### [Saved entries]
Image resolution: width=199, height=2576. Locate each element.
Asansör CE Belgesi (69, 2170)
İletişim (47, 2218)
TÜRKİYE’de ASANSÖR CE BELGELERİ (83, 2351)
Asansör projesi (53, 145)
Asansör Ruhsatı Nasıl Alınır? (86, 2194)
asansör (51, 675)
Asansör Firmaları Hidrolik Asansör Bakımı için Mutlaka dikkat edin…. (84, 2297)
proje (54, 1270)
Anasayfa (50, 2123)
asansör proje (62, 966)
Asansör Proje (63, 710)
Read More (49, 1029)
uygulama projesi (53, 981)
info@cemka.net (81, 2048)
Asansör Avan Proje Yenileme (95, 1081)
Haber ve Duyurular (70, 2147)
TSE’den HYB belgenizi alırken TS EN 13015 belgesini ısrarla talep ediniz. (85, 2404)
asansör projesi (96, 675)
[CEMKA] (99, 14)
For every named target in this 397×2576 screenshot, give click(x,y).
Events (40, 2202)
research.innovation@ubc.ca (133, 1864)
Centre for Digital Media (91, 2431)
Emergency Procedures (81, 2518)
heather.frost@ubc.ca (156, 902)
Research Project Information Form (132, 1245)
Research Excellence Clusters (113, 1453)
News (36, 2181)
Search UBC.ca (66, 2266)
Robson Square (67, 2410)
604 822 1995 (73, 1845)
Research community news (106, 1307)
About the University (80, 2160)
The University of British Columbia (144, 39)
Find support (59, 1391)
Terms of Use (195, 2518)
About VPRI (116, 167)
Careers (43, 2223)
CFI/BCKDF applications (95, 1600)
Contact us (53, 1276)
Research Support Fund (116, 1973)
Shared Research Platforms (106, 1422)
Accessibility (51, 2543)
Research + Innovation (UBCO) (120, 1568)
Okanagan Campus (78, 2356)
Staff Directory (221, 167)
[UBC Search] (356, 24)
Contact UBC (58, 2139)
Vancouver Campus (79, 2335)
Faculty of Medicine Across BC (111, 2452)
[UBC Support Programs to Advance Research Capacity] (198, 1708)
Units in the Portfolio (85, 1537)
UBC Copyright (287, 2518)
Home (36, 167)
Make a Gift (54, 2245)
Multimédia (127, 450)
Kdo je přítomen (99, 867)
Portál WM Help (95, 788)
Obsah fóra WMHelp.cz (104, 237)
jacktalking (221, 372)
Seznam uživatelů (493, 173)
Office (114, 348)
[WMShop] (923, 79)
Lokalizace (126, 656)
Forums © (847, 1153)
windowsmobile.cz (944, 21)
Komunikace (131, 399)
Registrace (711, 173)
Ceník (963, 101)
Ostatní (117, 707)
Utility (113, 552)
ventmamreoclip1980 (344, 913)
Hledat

### [Work item]
Could you set down, word for word, only the lines above from the line with "proje (54, 1270)" to the line with "Haber ve Duyurular (70, 2147)", including both?

### [Response to the exercise]
proje (54, 1270)
Anasayfa (50, 2123)
asansör proje (62, 966)
Asansör Proje (63, 710)
Read More (49, 1029)
uygulama projesi (53, 981)
info@cemka.net (81, 2048)
Asansör Avan Proje Yenileme (95, 1081)
Haber ve Duyurular (70, 2147)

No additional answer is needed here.